■ DATA LINES
----------

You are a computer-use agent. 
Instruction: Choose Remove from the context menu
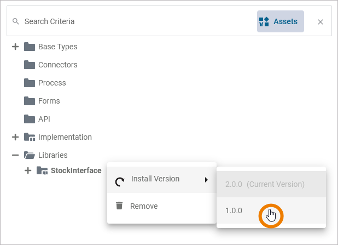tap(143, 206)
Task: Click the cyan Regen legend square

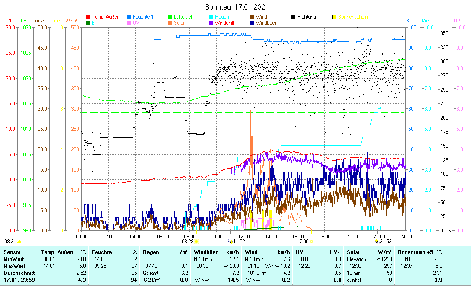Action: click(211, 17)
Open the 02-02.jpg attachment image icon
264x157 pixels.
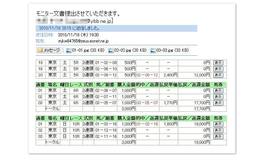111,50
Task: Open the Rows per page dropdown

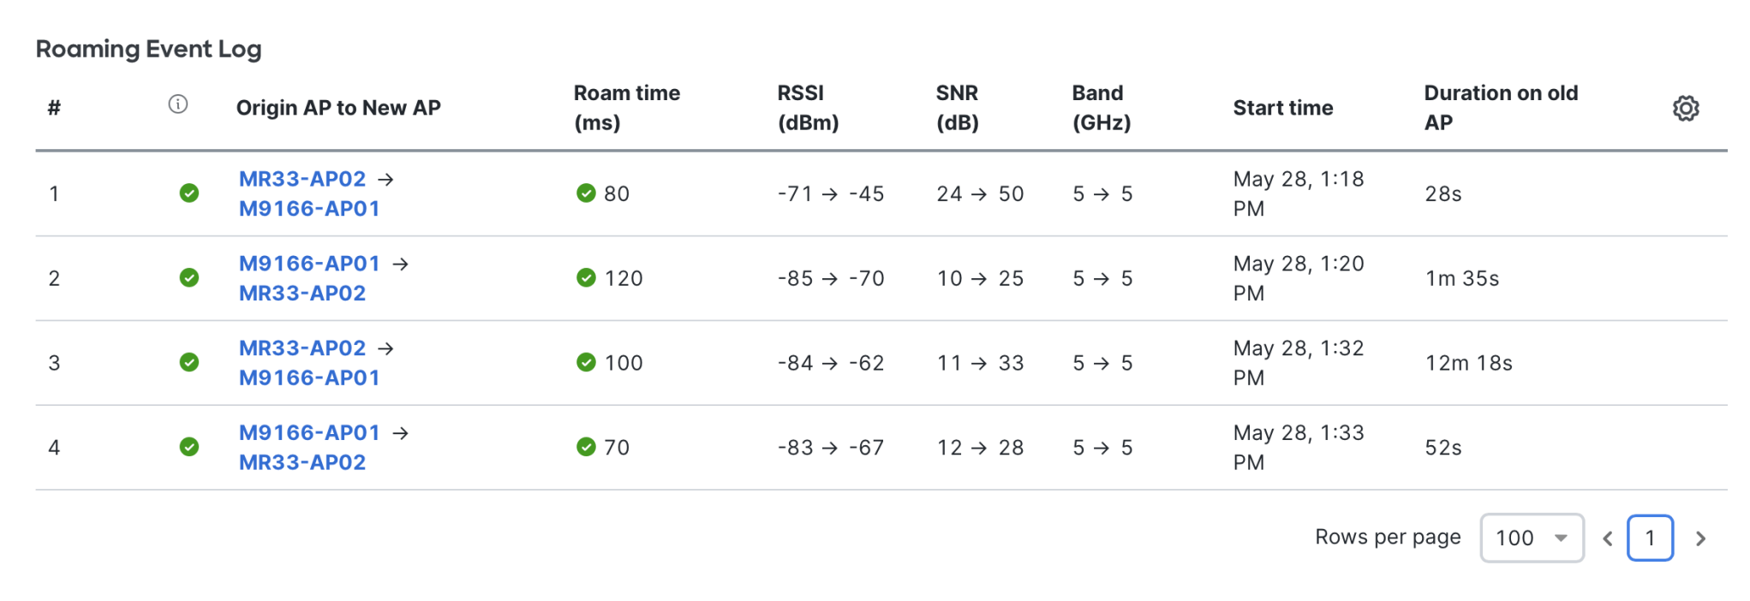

----------

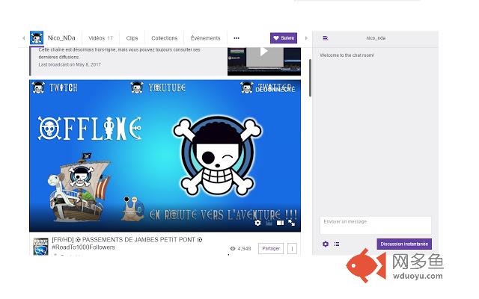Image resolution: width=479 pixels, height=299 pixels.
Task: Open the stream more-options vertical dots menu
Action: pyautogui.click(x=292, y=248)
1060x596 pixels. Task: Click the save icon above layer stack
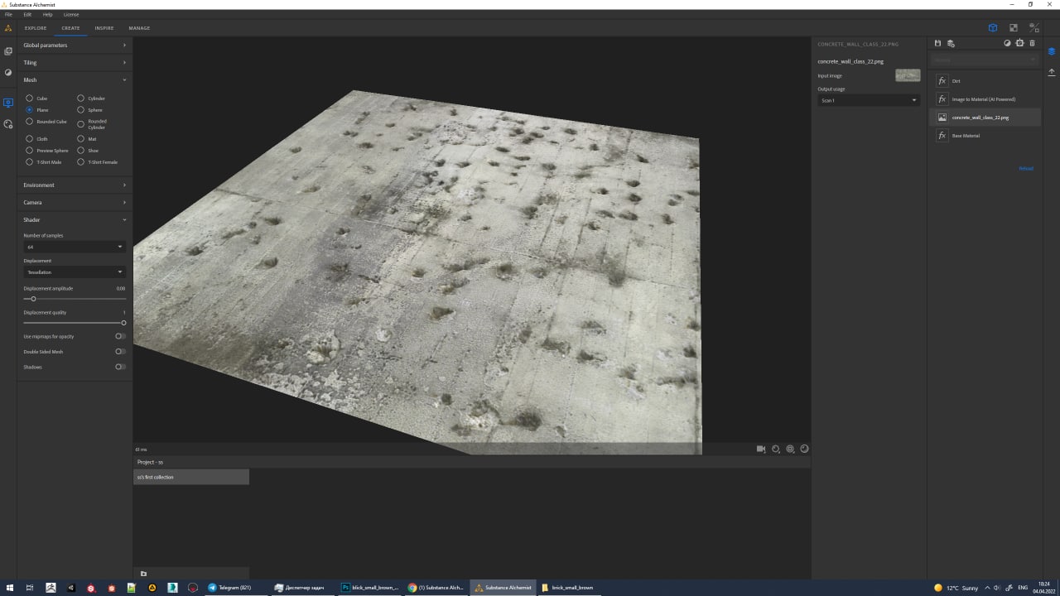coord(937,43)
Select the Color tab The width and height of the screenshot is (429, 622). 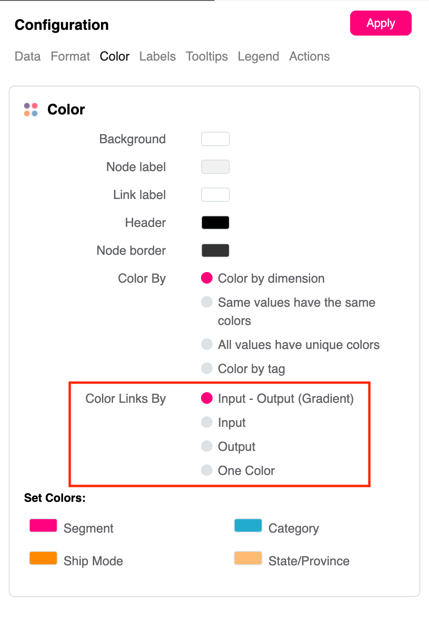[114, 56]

----------

■ TASK REQUIREMENTS
Put the lines from the one containing "You are a computer-use agent." through the one containing "Task: Open the Rows per page dropdown", inclusive, into a Markdown table with columns Row and Line, numbering each line and leaving out blank lines and pictures.

■ EXPECTED OUTPUT
| Row | Line |
|---|---|
| 1 | You are a computer-use agent.  |
| 2 | Instruction: Choose Remove from the context menu |
| 3 | tap(143, 206) |
| 4 | Task: Click the cyan Regen legend square |
| 5 | Action: click(211, 17) |
| 6 | Open the 02-02.jpg attachment image icon |
| 7 | 264x157 pixels. |
| 8 | 111,50 |
| 9 | Task: Open the Rows per page dropdown |